More interesting is the question how already weak references are captures (see above) and how this plays out over isolation context switches...

It had to, but IIRC, that's a pretty artificial restriction. Swift is perfectly happy with let declarations of structs containing weak reference.

Native Swift weak references are reference-counted references to side table. When object dies they don't actually change and keep pointing to a zombie side table. ObjC weak reference do change, but in a thread-safe manner, so for isolation-checking purposes they are equivalent to immutable.

So technically, it seems to be possible to lift this limitation.

Sure, that's "weird" in the sense that something in an "immutably declared" value is mutated, but that's, imo, less confusing than allowing weak let. I don't see any benefit from preventing someone to explicitly set a (locally) declared weak variable to nil and only allow the runtime to mutate it should the object it points to be destroyed (which I assume is what you'd envision a weak let to actually function like). In both cases, any following code needs to be able to handle the nil-case.

I admit I lost you there. I do not know how weak is implemented internally in Swift and how it differs to the Objective-C ways.
But at the usage site, a weak variable just "suddenly" becomes nil when the underlying object disappears (because whatever else had retained it gives up ownership). Conceptually, that's why it is a var, I guess, even if that is a design decision of the language.
It is indeed, with concurrency, important to ensure that this is isolation-safe (i.e. what happens if the owning object releases the instance while the weak reference exists in a different isolation context), but I would assume that sendability ensures that (hopefully).
If not, that's a bug.

Allowing weak let, however, would not resolve this, as I understand you, it would only disallow the explicit mutation wherever the variable was declared.

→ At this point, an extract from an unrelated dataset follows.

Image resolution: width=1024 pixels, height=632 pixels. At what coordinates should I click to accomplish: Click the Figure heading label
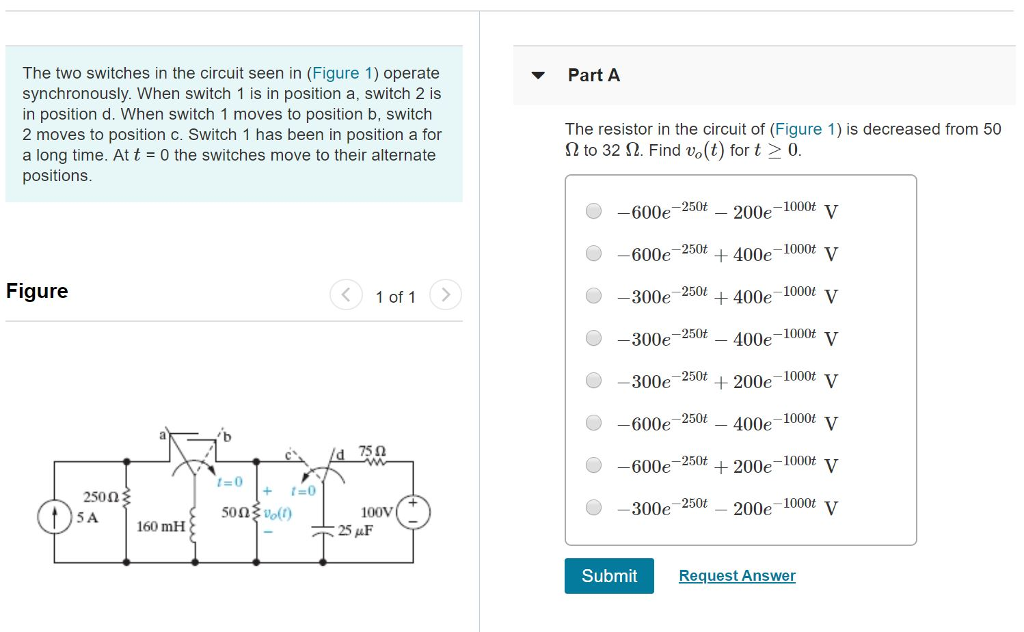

In any way, I think weak let would warrant its own post/pitch as that's not (just) something concerning sendable or sending closures. I'd personally be against it, but that is, of course, an opinionated statement. :smiley:

Your assumption is correct.

There is a difference between the two. IIUC, nilifying on destruction is thread safe and can co-exist with other accesses to the weak variable. But explicitly setting is not. If two threads are trying to explicit set a weak variable - this is a data race.

So weak let is safe to be shared between multiple isolation domains, and it can be used in Sendable classes and @Sendable closures. But weak var is not.

I am not sure I follow. The weak captured variable is not shared itself, the instance it references is. Now the originating context has a (local) variable that references the instance and the "target" context has its own variable that references the instance as well (wrapped in an optional and without increasing its retain count).

Now I see that the weak variable is, in a sense, also influenced by the originating context, because if the original reference goes out of scope, the retain count is decreased and (assuming no other object has a strong reference) the instance gets deallocated, which in turn causes the weak variable to become nil.

If this is not done in an isolation-safe way, we have a problem, agreed. But setting the weak variable to nil is not the only thing that would be problematic here, since the deallocation is caused in a different context, i.e. asynchronously to the second context. So even if the variable were immutable to the declaring scope, if it becoming nil could happen in a non-thread safe way, every other mutation it is involved in (e.g. simply dereferencing it to access state in the instance) would also be problematic.

To reiterate: I'm not saying there is no problem, I don't know enough about the details when a Sendable object is deallocated and how and when that affects any references in different isolation contexts. But if there is a problem with this, I have my doubts that simply preventing an explicit nil-assignment would solve that by itself.
Unfortunately I don't know who could shed more light onto this?